SEMINAR: Lectures on Growth in Groups and Graphs

Nick Gill (University of Bristol) will be giving a series of three talks on the topic of Growth in Groups and Graphs as follows:

* Tuesday 4 May, 12 noon, MLR2, I: Sum-Product

* Friday 7 May, 11am, MLR3, II: Growth in Groups of Lie Type

* Friday 14th May 11am MLR3, III: Escape

These are part of a UWA research collaboration award funding visits to Perth by Nick Gill and Harald Helfgott. The aim of the talks is to give the necessary background and introduction to research in the area. Nick will give a further three talks later in the year. Nick has prepared a page of supporting material at http://www.maths.bris.ac.uk/~manpg/austlit.html

The titles and abstracts for the first three talks are as follows.

I: SUM-PRODUCT We introduce the idea of growth in groups, before focussing on the abelian setting. We take a first look at the sum-product principle, with a brief foray into the connection between sum-product results and incidence theorems.

We then focus on Helfgott’s restatement of the sum-product principle in terms of groups acting on groups.

II: GROWTH IN GROUPS OF LIE TYPE Since Helfgott first proved that “generating sets grow” in SL_2(p) and SL_3(p), our understanding of how to prove such results has developed a great deal. It is now possible to prove that generating sets grow in any finite group of Lie type; what is more the most recent proofs are very direct – they have no recourse to the incidence theorems of Helfgott’s original approach.

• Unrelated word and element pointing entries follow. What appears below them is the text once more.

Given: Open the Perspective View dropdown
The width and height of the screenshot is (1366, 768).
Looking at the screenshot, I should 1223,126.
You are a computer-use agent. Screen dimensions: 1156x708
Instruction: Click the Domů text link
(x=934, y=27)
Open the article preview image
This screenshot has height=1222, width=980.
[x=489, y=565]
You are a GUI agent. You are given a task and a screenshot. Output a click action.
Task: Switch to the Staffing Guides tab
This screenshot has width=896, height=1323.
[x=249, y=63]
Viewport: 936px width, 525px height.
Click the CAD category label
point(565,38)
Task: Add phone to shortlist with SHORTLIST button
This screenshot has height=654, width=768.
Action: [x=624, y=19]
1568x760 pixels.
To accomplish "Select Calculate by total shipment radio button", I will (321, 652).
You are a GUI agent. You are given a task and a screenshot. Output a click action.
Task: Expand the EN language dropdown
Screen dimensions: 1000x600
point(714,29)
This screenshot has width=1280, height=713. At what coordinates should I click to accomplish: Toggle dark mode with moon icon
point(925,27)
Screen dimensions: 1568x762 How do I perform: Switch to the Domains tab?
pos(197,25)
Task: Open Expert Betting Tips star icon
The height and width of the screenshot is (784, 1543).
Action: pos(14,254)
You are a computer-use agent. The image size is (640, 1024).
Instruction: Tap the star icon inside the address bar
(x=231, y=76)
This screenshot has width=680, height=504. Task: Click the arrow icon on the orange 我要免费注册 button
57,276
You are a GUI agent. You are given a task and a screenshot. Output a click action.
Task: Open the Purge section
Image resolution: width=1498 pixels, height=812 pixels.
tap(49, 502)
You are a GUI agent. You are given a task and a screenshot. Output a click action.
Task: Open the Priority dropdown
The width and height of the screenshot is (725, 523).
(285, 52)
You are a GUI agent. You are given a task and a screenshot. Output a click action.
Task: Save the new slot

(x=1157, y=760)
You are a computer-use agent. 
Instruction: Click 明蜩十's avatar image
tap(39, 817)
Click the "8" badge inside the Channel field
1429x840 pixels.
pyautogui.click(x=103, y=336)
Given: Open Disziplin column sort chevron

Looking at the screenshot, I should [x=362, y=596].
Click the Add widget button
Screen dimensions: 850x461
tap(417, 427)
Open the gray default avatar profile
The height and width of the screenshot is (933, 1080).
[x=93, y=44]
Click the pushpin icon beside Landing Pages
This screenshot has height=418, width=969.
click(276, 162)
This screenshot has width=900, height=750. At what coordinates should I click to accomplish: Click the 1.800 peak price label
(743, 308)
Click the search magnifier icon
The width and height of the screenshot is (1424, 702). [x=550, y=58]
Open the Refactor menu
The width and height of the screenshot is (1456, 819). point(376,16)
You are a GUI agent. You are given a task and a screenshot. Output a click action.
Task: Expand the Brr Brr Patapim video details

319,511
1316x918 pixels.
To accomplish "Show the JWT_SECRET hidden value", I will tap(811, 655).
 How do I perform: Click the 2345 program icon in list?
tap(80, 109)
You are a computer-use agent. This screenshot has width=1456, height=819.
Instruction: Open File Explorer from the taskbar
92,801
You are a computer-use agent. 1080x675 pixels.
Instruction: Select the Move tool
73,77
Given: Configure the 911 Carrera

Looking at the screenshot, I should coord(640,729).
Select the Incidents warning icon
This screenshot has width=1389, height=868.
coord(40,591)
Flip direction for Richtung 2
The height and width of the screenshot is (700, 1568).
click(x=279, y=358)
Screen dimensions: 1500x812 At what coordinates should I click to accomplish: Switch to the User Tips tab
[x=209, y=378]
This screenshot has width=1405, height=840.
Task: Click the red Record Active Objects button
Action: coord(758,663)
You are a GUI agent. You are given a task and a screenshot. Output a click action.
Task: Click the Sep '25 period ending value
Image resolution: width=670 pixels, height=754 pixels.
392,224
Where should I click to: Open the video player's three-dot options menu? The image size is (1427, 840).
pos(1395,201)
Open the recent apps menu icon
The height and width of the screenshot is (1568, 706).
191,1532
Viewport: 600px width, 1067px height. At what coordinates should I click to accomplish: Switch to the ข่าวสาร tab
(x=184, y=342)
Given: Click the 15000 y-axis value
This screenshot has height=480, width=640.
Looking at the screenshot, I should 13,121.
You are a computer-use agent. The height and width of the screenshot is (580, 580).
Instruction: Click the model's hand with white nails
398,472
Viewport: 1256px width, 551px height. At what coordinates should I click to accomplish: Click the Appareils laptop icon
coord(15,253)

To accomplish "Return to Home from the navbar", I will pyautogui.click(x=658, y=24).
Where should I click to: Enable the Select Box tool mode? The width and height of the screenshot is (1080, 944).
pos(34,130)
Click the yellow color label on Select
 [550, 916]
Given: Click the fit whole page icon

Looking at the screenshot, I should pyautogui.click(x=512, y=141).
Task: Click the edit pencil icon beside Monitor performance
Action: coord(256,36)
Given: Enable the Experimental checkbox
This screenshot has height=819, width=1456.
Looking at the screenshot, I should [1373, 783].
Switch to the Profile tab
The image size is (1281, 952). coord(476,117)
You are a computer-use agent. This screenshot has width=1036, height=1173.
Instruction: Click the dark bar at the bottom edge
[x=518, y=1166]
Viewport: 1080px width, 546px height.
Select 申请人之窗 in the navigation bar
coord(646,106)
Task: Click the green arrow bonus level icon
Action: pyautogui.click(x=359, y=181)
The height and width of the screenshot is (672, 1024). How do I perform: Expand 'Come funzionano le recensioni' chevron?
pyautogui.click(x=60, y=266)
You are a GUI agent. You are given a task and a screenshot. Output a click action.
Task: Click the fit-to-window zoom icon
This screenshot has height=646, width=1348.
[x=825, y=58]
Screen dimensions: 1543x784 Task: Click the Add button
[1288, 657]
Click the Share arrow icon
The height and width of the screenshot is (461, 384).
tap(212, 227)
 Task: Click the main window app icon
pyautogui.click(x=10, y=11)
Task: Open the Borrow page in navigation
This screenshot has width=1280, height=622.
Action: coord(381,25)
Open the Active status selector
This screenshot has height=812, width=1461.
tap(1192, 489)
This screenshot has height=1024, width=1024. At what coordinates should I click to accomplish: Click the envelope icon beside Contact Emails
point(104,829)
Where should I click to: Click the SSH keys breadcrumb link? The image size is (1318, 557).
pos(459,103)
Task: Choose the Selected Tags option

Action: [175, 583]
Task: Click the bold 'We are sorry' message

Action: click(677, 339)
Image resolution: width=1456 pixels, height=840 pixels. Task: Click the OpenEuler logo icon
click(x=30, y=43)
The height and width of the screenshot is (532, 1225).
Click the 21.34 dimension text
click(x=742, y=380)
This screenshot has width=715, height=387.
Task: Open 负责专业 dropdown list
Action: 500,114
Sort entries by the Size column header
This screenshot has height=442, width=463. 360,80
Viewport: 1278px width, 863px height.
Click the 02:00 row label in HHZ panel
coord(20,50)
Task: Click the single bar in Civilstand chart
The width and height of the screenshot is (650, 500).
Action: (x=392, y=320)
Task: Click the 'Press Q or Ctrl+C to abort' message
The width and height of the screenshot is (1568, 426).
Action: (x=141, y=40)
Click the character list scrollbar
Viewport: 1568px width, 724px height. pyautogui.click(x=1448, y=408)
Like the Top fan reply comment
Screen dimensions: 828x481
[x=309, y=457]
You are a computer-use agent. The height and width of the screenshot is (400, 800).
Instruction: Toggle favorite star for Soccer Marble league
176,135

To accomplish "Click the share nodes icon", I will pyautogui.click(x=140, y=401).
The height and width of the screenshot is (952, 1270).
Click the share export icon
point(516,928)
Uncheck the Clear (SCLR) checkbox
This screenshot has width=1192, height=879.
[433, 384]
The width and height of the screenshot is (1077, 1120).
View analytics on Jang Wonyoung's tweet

We give an overview of this new approach, which has come to be known as a ”pivotting argument”. There are five parts to this approach, and we outline how these fit together.

III: ESCAPE The principle of “escape from subvarieties” is the first step in proving growth in groups of Lie type. We give a proof of this result, and its most important application (for us) – the construction of regular semisimple elements.

We then examine other related ideas from algebraic geometry, in particular the idea of non-singularity.